**What the exercise asks**
What lines below hold the string "agent"? Copy them all.

Record excerpts below:

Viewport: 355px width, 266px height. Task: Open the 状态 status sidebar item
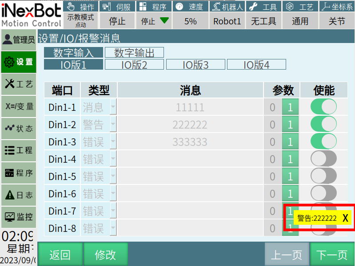pyautogui.click(x=18, y=129)
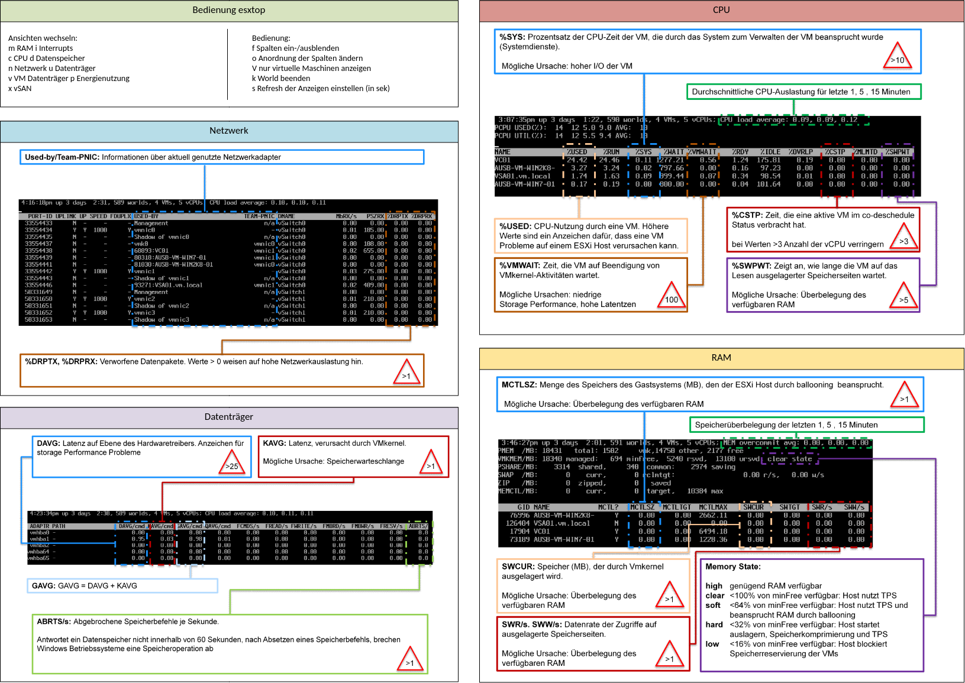Click the >25 warning triangle in DAVG box
This screenshot has height=683, width=965.
tap(232, 463)
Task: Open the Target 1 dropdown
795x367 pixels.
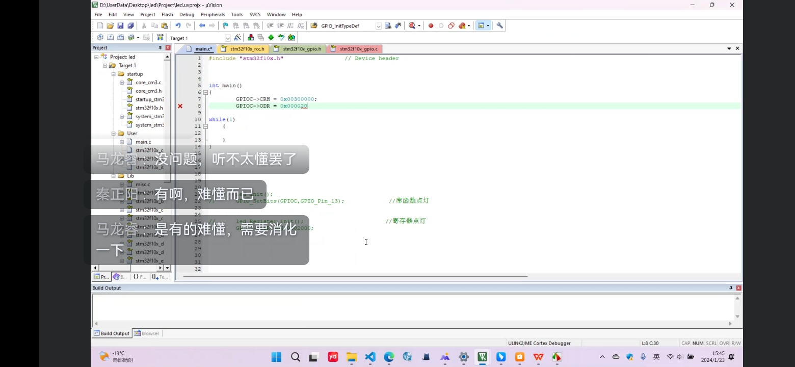Action: pyautogui.click(x=227, y=38)
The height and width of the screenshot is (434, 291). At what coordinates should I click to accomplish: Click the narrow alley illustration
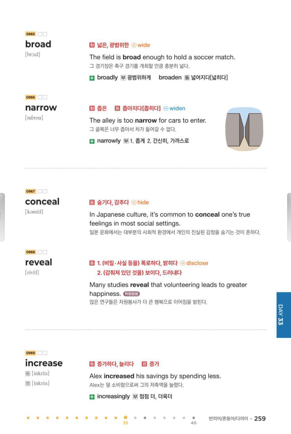[x=244, y=129]
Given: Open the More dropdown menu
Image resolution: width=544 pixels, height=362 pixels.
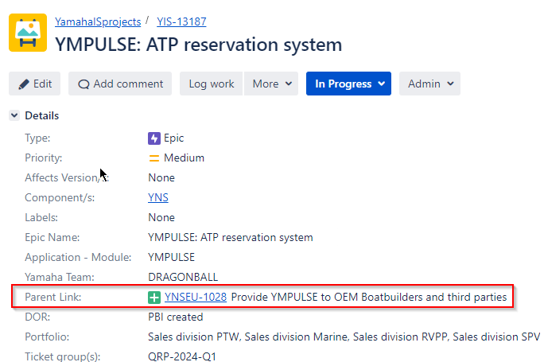Looking at the screenshot, I should point(271,84).
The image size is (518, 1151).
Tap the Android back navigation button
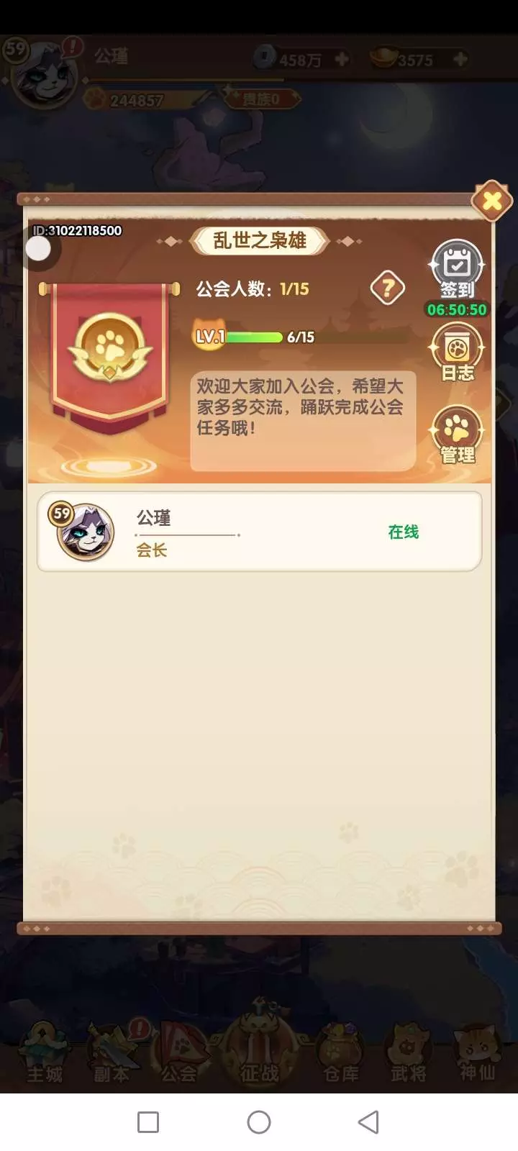click(x=368, y=1122)
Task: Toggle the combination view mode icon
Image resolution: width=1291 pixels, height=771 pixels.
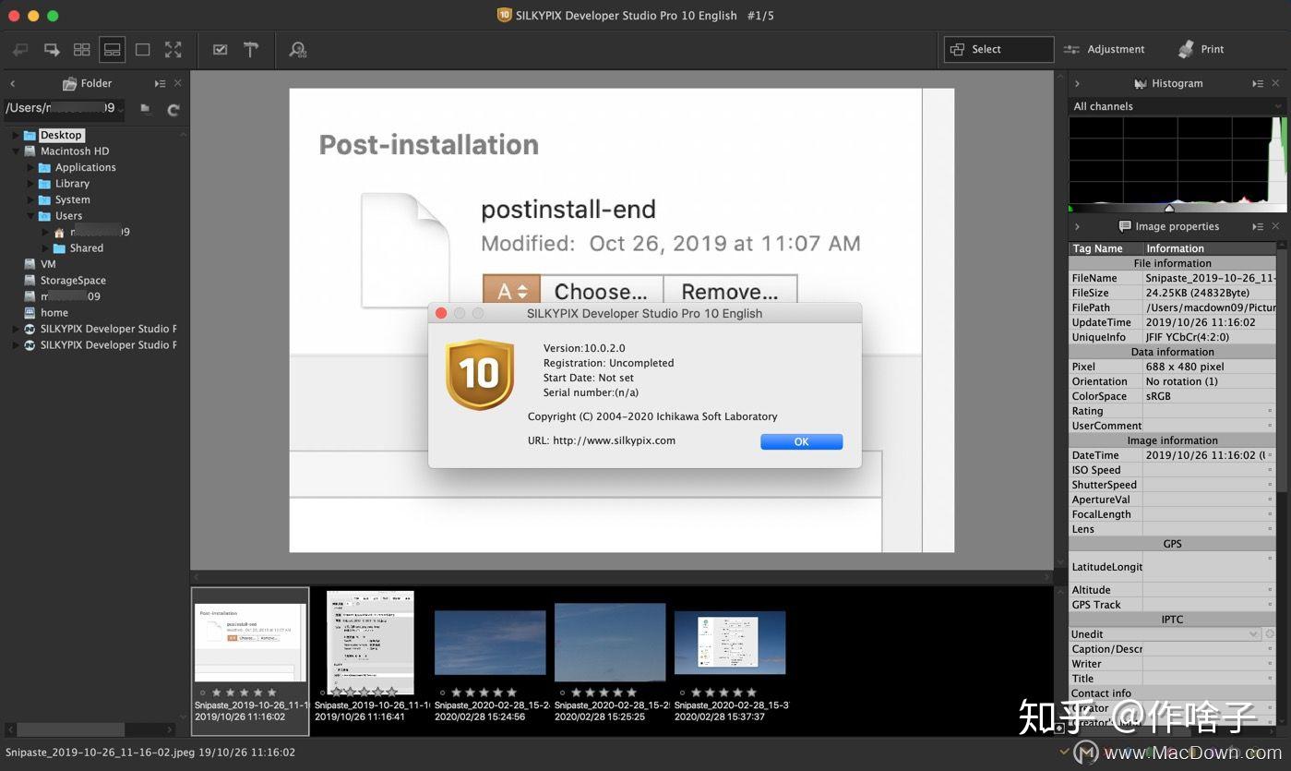Action: coord(112,49)
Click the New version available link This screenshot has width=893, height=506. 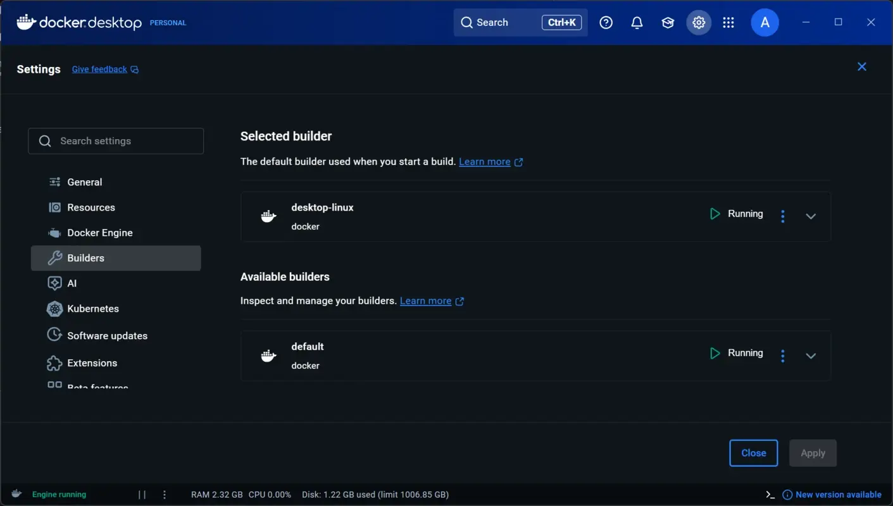838,494
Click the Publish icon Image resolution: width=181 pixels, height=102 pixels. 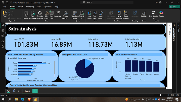coord(144,13)
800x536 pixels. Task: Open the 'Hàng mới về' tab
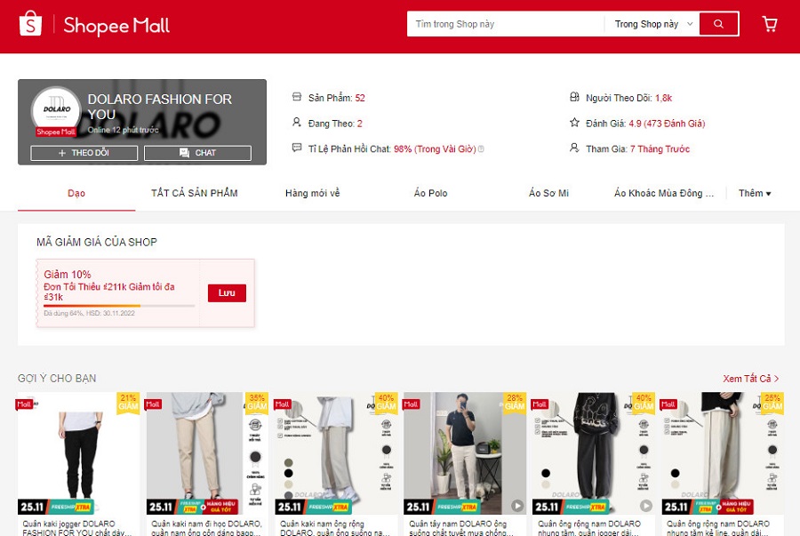point(312,193)
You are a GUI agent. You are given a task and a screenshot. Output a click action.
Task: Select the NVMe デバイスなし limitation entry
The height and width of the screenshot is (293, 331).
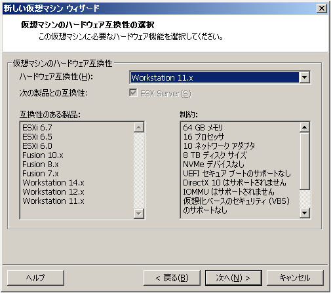(x=214, y=164)
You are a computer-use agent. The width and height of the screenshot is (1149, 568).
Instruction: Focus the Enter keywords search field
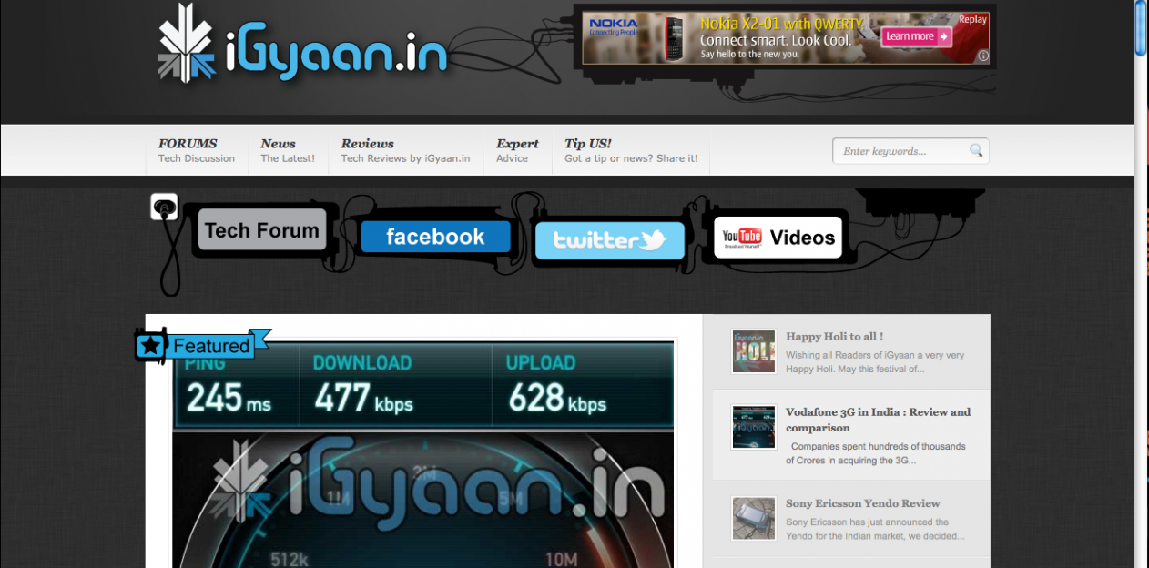click(x=901, y=151)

End of Record excerpts.

**Written answer**
You are a GUI agent. You are given a task and a screenshot. Output a click action.
You are a computer-use agent. The width and height of the screenshot is (1149, 568).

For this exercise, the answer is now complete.